"The philosophy of my disappointments is, that there is so much CLEVERNESS
standing betwixt me and the public . . . Richard Wagner is
sixty years old and over, and one-half of the most cultivated artists
of the most cultivated art-land, quoad music, still think him an absurdity.
Says Schumann in one of his letters: `The publishers will not listen to me
for a moment'; and dost thou not remember Schubert, and Richter,
and John Keats, and a sweet host more?
"Now this is written because I sit here in my room daily,
and picture THEE picturing ME worn, and troubled, or disheartened;
and because I do not wish thee to think up any groundless sorrow in thy soul.
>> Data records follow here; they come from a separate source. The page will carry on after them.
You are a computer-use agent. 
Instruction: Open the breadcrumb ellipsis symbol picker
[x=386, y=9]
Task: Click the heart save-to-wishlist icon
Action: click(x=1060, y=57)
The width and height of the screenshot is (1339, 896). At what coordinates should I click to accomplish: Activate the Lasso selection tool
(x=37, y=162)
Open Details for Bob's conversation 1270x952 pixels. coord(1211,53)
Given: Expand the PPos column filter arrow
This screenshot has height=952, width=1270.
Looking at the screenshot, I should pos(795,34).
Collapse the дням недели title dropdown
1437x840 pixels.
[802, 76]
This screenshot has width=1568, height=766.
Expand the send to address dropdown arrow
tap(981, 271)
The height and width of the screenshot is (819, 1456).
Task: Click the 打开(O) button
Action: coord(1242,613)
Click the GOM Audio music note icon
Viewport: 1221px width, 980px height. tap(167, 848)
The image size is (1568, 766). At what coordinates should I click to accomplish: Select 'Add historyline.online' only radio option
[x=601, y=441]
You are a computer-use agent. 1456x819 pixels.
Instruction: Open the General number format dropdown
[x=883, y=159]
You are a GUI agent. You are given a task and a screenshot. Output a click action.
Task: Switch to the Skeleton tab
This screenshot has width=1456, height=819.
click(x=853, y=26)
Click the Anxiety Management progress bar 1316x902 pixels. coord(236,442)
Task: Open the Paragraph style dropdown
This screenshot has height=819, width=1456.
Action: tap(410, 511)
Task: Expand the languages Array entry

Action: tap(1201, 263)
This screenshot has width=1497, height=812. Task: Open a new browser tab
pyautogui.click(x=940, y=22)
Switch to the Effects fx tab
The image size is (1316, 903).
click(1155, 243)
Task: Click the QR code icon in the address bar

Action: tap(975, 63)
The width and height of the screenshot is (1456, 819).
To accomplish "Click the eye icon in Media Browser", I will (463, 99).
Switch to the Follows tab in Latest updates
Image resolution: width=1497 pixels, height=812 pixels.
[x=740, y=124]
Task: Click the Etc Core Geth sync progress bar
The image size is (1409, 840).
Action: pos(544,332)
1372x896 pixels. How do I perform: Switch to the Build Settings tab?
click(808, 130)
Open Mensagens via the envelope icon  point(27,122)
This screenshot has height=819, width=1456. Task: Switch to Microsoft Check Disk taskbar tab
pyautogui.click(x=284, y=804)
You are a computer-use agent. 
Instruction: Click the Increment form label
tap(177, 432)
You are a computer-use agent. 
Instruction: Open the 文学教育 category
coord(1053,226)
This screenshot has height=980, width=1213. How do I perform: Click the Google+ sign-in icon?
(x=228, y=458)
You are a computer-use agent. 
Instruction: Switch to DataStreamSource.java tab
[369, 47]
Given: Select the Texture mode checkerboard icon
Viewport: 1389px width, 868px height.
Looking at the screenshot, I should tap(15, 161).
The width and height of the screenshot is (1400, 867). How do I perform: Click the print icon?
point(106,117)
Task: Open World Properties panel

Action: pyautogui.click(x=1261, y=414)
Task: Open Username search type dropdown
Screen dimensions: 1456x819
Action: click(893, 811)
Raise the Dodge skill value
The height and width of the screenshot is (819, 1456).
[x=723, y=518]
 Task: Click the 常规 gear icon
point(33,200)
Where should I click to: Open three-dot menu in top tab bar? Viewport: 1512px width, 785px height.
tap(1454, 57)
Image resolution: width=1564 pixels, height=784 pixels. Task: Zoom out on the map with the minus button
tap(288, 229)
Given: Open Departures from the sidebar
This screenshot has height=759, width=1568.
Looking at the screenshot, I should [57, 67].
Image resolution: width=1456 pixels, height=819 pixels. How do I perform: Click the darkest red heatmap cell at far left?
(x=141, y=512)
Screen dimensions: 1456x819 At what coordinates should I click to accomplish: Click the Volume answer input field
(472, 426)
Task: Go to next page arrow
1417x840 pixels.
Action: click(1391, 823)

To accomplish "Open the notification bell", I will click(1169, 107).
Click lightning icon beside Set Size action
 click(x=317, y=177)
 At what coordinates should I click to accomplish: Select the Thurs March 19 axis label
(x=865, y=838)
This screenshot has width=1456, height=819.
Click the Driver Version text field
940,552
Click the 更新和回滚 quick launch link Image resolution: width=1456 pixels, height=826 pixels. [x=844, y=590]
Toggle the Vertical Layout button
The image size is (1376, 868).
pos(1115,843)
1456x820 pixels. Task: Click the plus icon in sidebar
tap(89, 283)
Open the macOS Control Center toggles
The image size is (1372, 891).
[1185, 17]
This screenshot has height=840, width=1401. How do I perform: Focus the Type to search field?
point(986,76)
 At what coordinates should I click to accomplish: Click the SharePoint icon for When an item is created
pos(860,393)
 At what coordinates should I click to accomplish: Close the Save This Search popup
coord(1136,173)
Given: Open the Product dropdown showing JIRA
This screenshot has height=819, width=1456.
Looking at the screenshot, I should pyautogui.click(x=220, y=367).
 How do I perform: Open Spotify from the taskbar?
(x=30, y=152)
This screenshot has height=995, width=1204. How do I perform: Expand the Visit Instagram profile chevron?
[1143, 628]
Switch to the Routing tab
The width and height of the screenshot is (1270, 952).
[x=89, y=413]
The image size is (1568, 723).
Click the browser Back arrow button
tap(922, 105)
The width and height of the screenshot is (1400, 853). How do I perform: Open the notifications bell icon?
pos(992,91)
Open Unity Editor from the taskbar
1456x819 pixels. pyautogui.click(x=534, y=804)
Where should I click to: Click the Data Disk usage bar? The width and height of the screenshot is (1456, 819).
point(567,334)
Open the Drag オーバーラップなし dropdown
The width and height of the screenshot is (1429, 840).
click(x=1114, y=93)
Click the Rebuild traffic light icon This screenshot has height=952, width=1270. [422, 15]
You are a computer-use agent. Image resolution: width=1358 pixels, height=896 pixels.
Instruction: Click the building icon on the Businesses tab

Of course I have my keen sorrows, momentarily more keen than I would like
any one to know; but I thank God that in a knowledge of Him and of myself
which cometh to me daily in fresh revelations, I have a steadfast
firmament of blue, in which all clouds soon dissolve.
I have wanted to say this several times of late, but it is not easy
to bring one's self to talk so of one's self, even to one's dearer self.
"Have then . . . no fears nor anxieties in my behalf;
look upon all my disappointments as mere witnesses that art has no enemy
so unrelenting as cleverness, and as rough weather that seasons timber.
It is of little consequence whether *I* fail; the *I* in the matter
is a small business: `Que mon nom soit fle/tri, que la France soit libre!'
quoth Danton; which is to say, interpreted by my environment:
Let my name perish -- the poetry is good poetry and the music is good music,
and beauty dieth not, and the heart that needs it will find it.